## 掲載本文
図1の実施形態では、一つのインペラのみが示されているが、二つ以上のインペラが使用されてもよい。当該インペラは、軸5に取り付けられ、それに固定される。二つ以上のインペラが使用される場合、それらの全ては、同じ軸に取り付けられ、固定されてもよい。
【0027】
軸流同期永久磁石電動モータ2は、固定ステータ部と回転部とによって形成される。当該モータのステータ部は、コイルと支持のために様々な補助部品を含み、任意で、当該強磁性コアの一部を含むことができる。当該部は、回転部のアセンブリ間に配置された一つ又は複数のアセンブリによって形成されてもよい。
図1の実施形態では、二つのステータ・アセンブリ4が、回転アセンブリ03の間に位置して示されている。他の実施形態では、これは、三つ以上のステータ・アセンブリに適用することができ、又は一つのステータ・アセンブリのみが用いられてもよい。
【0028】
図2a及び
図2bは、単一のステータ・アセンブリ4から構成される軸流電動モータの実施形態を示す。当該アセンブリは、コイル10と強磁性コア11の異なる部分とを含む。当該アセンブリ4は、永久磁石12を含む二つの回転ディスク3の間に配置され、任意に、強磁性コア13の別の部分を含んでもよい。これらのディスクは、軸流モータの回転部3を形成する。当該回転部は、軸5(
図1参照)上に取り付けられ、それに固定される。
【0029】
磁気流は、対向する一対の永久磁石12のそれぞれの間に確立され、これらの永久磁石は、引力構成で配置される。当該磁気流は、モータが浸されている空気又は任意の他の手段(means)を通ってコイルを通過する。ステータ・アセンブリが強磁性コア11の部分を含む場合、磁気流はこれらを通って集中される。ロータ・アセンブリ3が強磁性コア13を有する場合、その隣接する磁石の対向面の間の磁気流は、そこを通って閉じられる。外部電子装置は、コイル10に関して磁石12の相対位置を監視し、コイル10に電流を注入する一連の半導体(例えば、MOSFET、IGBT、SSRなど)を活性化する。電流パルスのモーメント及び電流パルスの持続時間は非常に大きいため、磁場との相互作用が永久磁石に力を誘起し、その結果、軸5(
図1参照)にトルクが印加される。モータ04のステータ部は、電気的に独立であるか、又は互いにリンクされた一つ又は複数のコイル10を含むことができる。

## 提供資料
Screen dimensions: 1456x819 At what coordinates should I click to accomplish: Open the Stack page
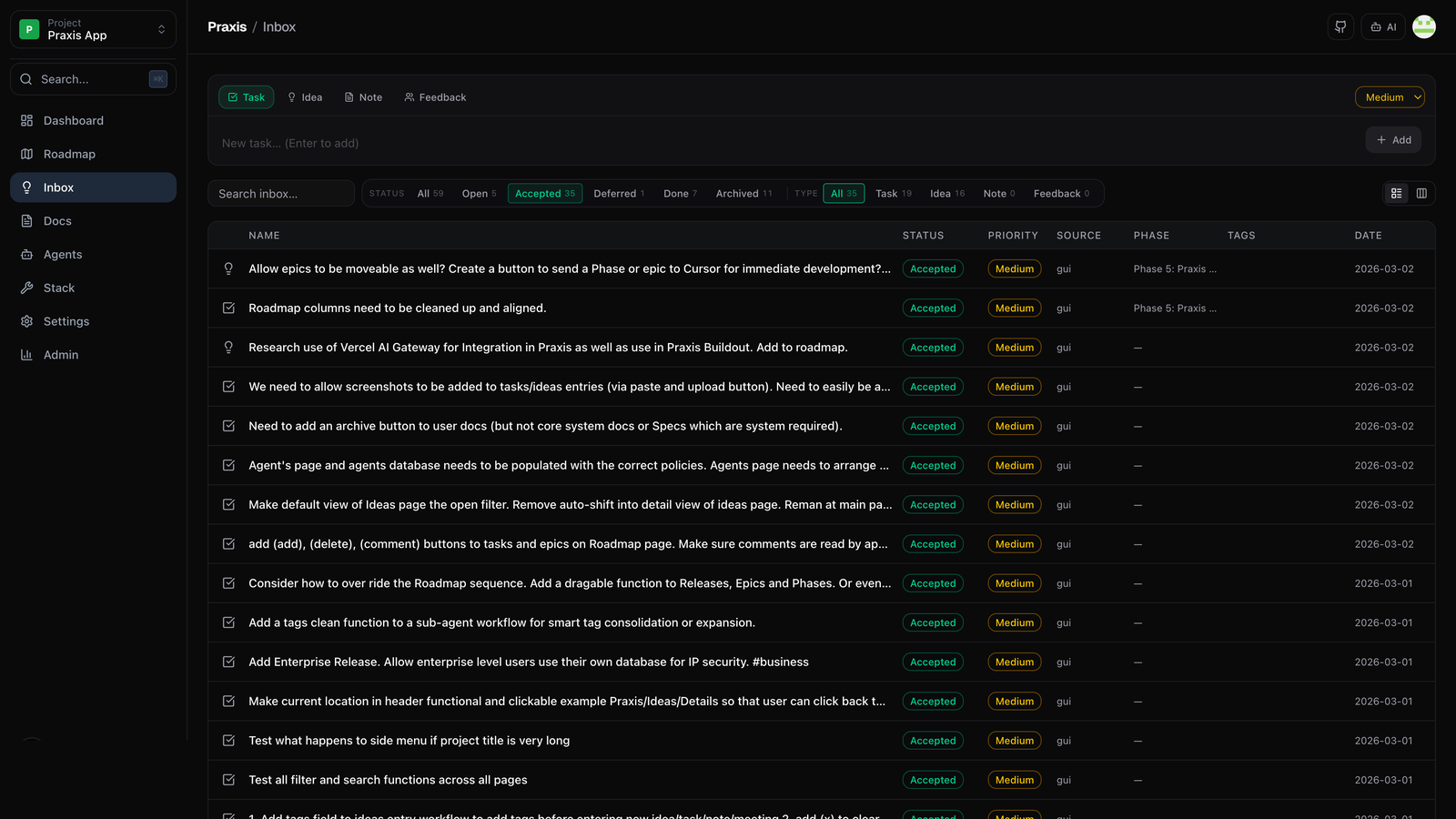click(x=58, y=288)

==

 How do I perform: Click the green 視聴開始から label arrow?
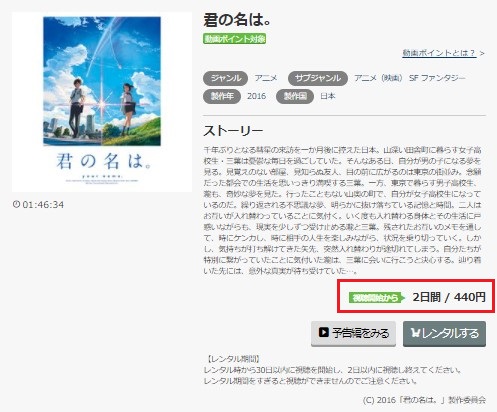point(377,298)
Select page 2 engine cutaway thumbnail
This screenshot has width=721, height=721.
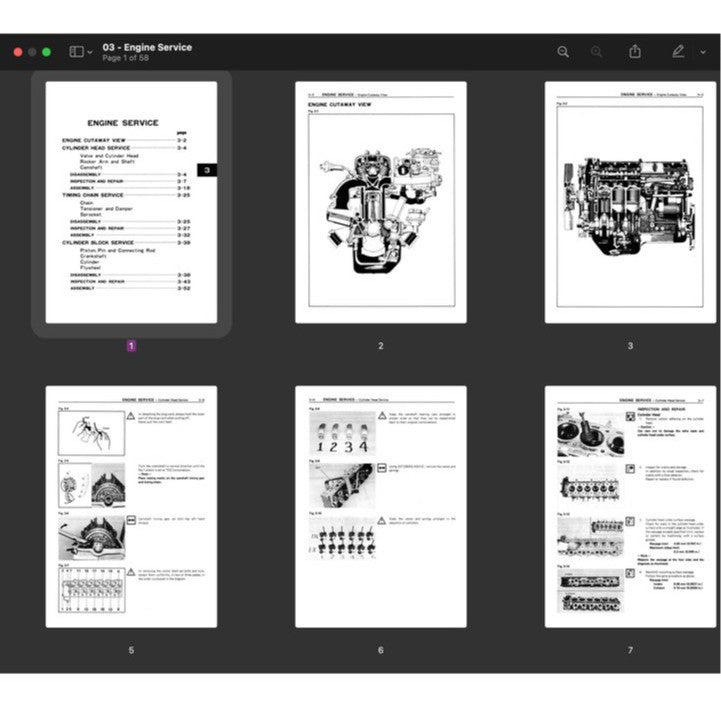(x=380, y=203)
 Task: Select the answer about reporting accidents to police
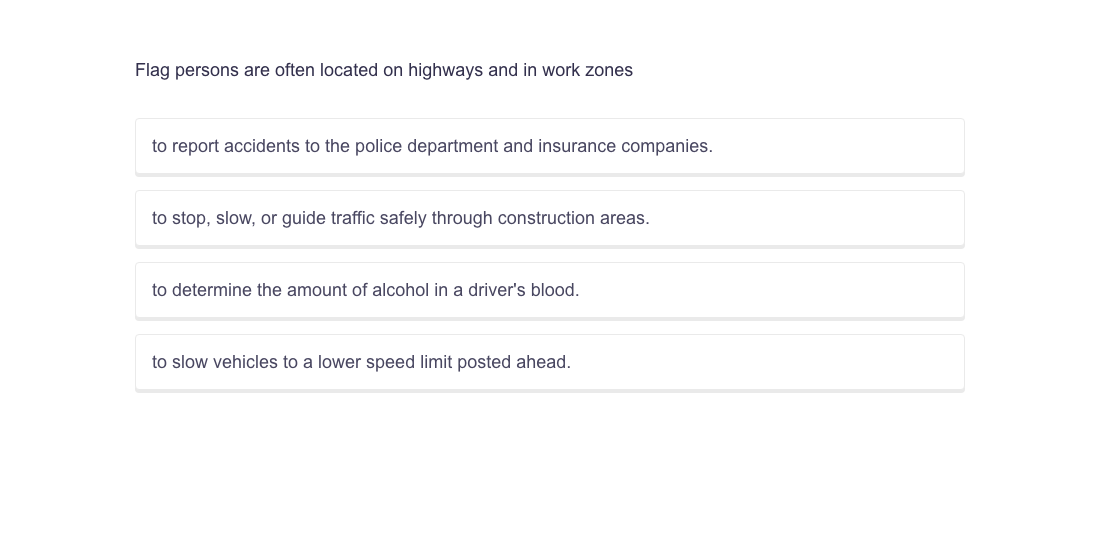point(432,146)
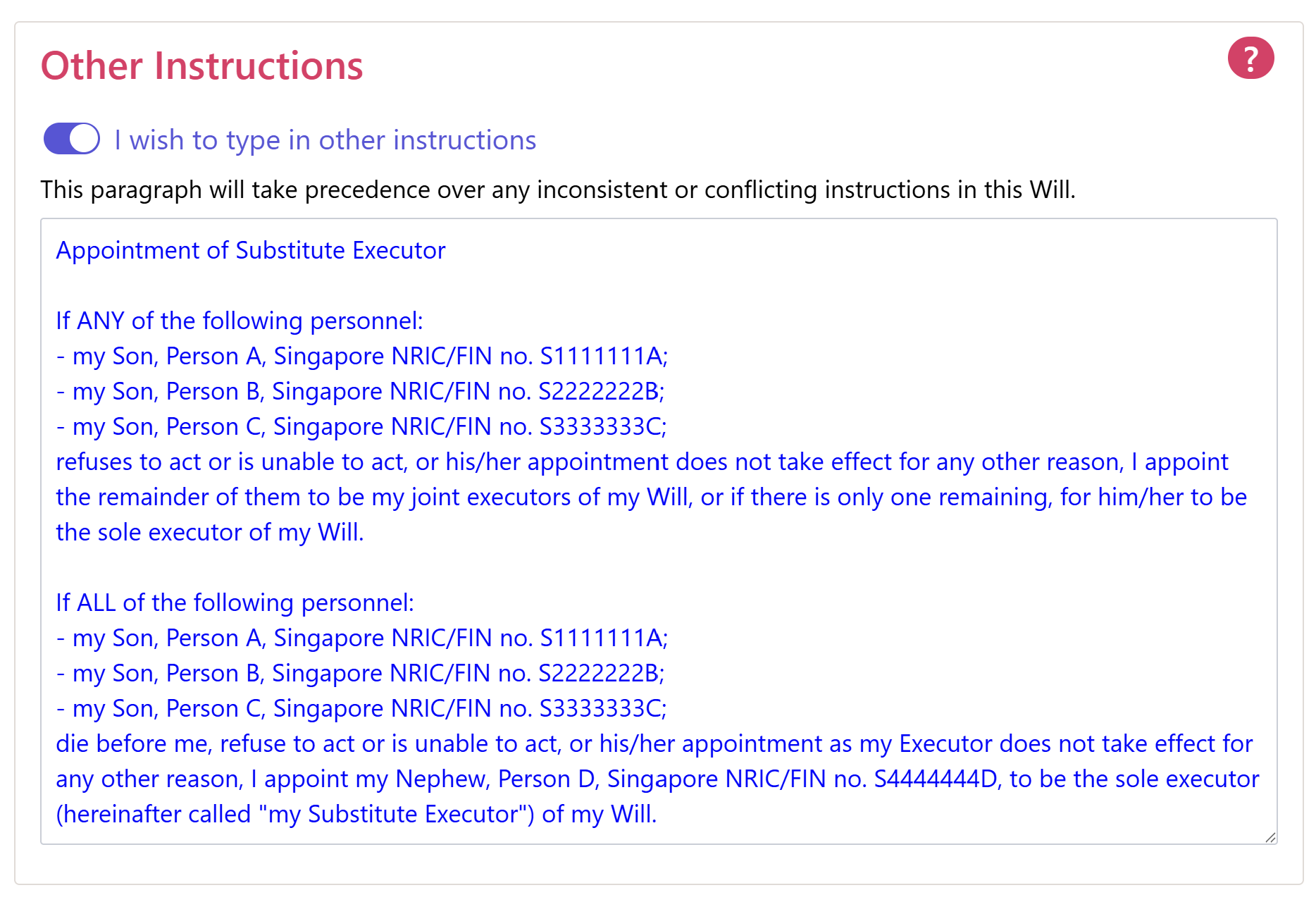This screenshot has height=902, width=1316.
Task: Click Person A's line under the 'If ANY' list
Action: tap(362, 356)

## 作業内容
軸流電動モータについての本文を、末尾の文に続けて書き進めること。 エントリは参照不要。

## 期待される出力
【0030】
図1では、第1の磁気ラジアル軸受6の回転部が、リング形状を有する一つ又は複数の永久磁石によって形成され、軸5の一端部又はその一端部の近くに取り付けられていることが分かる。第2の磁気ラジアル軸受7の回転部は、リング形状を有する一つ又は複数の磁石によって形成され、軸5の反対側の端部又はその反対側の端部の近くに取り付けられている。ラジアル軸受の当該回転部は、当該ロータの一部である。各軸受について、第2のステータ部は、回転部を円周方向に囲み、ハウジング(図示せず)に固定されるリング形状又はシリンダ形状を有する永久磁石によって形成されている。磁石は、同じ極性であり、大きな磁場強度を有しており、各回転部とその対となるステータ部との間の磁気相互作用によって、磁気反発力が発生し、ロータを半径方向に支持して、残りの部分との機械的接触を回避することができる。
図1の実施形態では、二つの磁気ラジアル軸受が示されており、各端部に一つの軸受であるが、ロータ支持部をより強固にするために、三つ以上の軸受を軸5の異なる区域に取り付けることができる。ラジアル軸受6及び7は受動型であり、制御システム、センサ及び外部エネルギー源を介在させずに作動する。AlNiCo、SmCo、又はNdFeBのような高強度の受動型磁石に基づく磁気軸受の製造のための材料は、当技術分野でよく知られており、市場で入手可能である。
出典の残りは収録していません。